L’article 788 III du Code général des impôts régit le don sur succession instauré par la loi du 1er août 2003 relative au mécénat, aux associations et aux fondations. Ce dispositif permet de recevoir des libéralités tout en étant exonéré de droits de mutation.

Dans les faits, un héritier (légataire ou donataire) peut donner une partie de sa part d’héritage à une association ou à une fondation reconnue d’utilité publique. Cette dernière ne paiera pas de droits de succession sur cette libéralité. De son côté, l’héritier bénéficie d’un abattement sur les droits de succession à payer à hauteur du montant du don consenti ou de la valeur des biens remis évalués à la date du décès en cas de don en nature.

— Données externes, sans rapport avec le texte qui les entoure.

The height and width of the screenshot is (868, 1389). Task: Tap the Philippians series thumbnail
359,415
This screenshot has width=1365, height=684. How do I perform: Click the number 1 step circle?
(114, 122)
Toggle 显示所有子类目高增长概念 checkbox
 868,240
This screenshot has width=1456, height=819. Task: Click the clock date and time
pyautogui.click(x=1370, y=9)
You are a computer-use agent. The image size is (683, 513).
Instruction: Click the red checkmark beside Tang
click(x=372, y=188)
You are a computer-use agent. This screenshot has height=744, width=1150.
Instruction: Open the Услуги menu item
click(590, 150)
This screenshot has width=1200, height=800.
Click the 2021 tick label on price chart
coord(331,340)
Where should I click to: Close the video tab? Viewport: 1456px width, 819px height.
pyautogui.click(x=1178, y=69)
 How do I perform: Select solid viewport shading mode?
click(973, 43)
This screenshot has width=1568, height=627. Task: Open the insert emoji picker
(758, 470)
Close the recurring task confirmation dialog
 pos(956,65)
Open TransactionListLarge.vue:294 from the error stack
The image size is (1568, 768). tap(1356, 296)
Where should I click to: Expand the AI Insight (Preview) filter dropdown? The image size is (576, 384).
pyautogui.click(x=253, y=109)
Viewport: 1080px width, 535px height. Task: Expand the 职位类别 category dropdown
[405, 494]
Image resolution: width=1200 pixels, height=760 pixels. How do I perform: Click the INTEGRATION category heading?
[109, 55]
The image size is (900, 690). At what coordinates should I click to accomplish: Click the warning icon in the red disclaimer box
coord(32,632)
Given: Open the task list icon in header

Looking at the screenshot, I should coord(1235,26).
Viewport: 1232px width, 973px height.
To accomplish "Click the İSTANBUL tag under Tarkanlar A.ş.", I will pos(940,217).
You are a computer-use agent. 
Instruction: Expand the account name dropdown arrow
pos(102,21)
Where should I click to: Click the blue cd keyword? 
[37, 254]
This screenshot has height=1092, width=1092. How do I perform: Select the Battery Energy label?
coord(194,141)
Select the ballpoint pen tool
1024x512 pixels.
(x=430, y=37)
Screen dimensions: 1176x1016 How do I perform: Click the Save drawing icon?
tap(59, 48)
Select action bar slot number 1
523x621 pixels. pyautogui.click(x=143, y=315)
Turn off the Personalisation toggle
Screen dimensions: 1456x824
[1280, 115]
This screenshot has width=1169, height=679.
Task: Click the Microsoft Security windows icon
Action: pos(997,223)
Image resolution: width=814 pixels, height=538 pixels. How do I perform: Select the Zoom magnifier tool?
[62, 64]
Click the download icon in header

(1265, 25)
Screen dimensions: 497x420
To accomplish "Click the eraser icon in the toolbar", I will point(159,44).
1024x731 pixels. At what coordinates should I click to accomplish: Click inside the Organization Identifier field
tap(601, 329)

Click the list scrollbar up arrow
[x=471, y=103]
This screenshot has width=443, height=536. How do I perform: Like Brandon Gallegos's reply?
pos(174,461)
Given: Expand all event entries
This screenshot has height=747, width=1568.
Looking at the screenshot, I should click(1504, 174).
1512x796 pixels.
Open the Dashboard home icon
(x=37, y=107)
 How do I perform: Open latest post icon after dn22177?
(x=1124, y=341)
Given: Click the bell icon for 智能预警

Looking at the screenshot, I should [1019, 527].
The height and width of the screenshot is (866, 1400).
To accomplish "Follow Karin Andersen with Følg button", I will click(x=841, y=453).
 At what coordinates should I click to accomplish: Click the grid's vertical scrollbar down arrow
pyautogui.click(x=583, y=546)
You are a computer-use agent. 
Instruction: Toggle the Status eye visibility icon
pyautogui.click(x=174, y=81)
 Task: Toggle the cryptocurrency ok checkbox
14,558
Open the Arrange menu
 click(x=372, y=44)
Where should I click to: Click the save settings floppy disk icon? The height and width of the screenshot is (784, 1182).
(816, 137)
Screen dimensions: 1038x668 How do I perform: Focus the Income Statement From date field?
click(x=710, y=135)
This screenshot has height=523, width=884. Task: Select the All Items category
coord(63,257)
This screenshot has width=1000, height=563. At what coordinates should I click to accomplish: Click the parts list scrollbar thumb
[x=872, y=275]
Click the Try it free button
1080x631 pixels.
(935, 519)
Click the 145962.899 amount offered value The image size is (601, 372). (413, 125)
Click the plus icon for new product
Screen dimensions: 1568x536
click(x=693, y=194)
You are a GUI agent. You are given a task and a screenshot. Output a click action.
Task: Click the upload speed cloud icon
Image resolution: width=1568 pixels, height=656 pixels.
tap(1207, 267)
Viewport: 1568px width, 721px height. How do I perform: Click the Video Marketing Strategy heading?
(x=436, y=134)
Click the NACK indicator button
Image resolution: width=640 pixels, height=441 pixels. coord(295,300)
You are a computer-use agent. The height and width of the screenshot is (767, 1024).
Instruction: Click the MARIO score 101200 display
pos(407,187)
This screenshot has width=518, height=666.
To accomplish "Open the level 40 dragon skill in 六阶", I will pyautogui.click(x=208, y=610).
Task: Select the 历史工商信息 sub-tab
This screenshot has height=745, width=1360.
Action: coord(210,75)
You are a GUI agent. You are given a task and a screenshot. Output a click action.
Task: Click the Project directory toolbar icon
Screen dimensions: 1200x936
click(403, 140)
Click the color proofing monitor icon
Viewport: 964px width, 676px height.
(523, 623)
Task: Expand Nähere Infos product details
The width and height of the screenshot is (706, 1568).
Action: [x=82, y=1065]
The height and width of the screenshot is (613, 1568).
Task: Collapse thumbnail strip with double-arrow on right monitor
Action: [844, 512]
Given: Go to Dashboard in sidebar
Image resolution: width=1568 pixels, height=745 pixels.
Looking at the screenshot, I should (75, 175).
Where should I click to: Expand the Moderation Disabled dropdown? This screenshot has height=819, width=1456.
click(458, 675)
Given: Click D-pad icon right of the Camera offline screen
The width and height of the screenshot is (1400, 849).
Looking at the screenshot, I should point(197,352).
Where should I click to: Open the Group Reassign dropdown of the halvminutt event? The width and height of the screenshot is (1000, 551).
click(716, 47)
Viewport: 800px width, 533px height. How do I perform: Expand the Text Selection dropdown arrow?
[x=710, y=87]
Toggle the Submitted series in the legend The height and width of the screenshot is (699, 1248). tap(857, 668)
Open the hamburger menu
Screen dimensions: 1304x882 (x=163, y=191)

Ce dispositif n’est applicable que si la libéralité est effectuée à titre définitif, en pleine propriété et dans les six mois suivant le décès.


La loi du 30 juillet 2020 a étendu les conditions requises pour bénéficier de l'abattement applicable à la part nette taxable de chaque héritier pour les dons sur succession consentis au profit d'une fondation ou d'une association reconnue d'utilité publique, de l'État ou d'autres organismes publics (art. 13).
Cette loi rectificative ouvre la possibilité aux autres organismes visés par l'article 794 du CGI de recevoir des dons en nature. Par ailleurs, elle fait passer de six mois à douze mois le délai dont dispose un héritier (donataire ou légataire) pour réaliser un don, sur la part de l'actif successoral lui revenant, au profit des structures évoquées ci-dessus. Ces dernières bénéficient d'un abattement sur les droits de mutation à titre gratuit de la valeur des biens ou sommes d'argent faisant l'objet du don (art. 15).